Provided entries
○ ○ ○ ○ ○ ○ ○

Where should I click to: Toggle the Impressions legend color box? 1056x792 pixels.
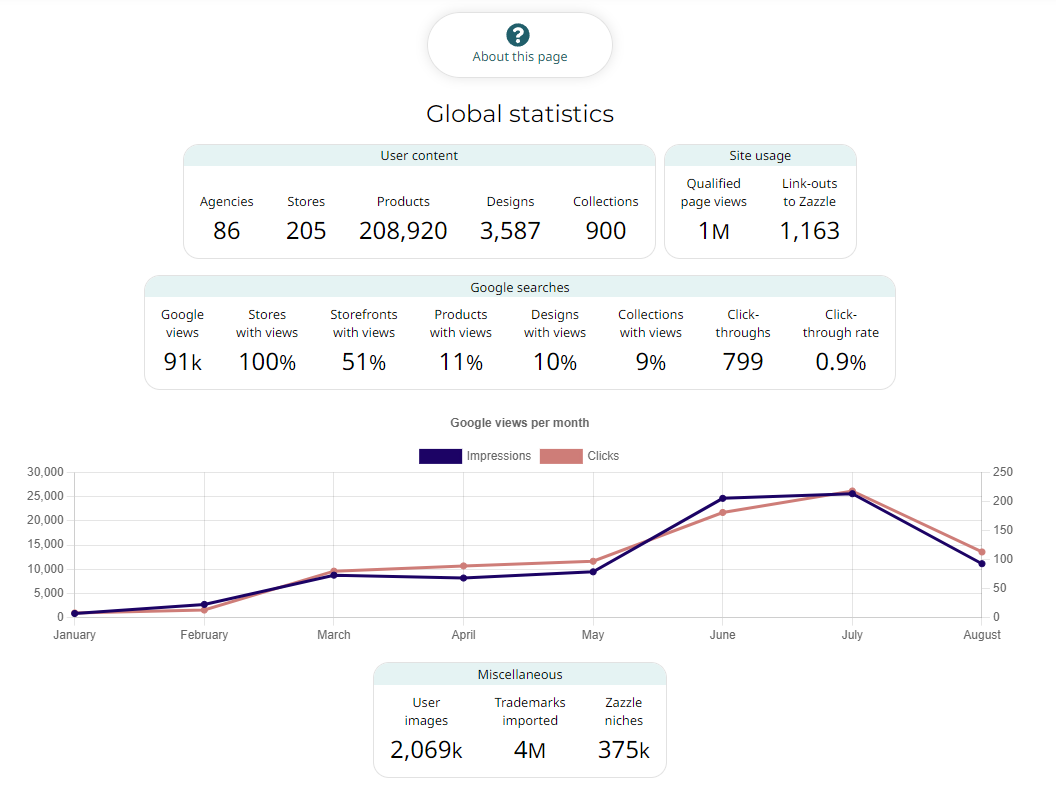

○ ○ ○ ○ ○ ○ ○

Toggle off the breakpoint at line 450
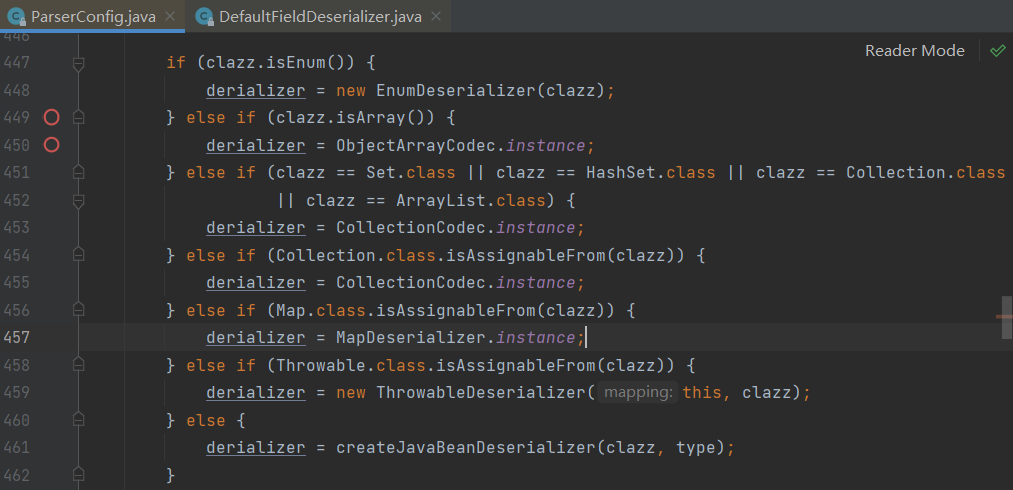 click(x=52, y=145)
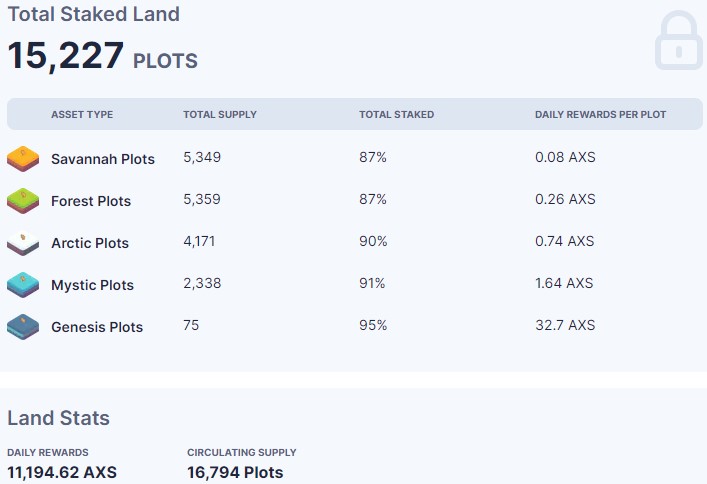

○ ○ ○ ○ ○ ○ ○

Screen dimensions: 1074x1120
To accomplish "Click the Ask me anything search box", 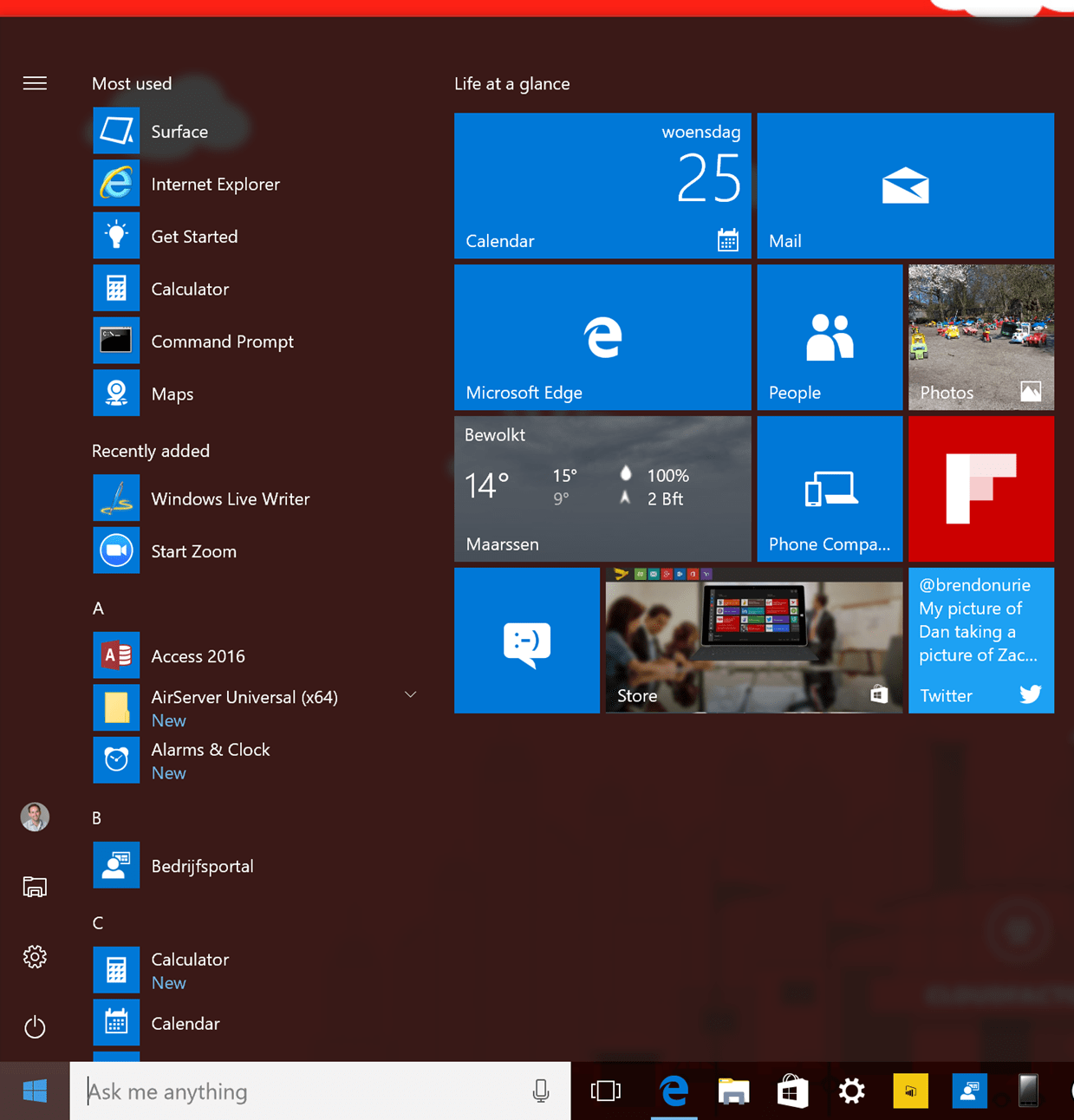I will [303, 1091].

○ ○ ○ ○ ○ ○ ○

Problem to solve
Extract every line from the entries above that contains the word "Toggle", treating uppercase and lowercase as different.

Task answer
Where should I click to: Toggle the Impressions legend color box? 1056x792 pixels.
Toggle off the breakpoint at line 450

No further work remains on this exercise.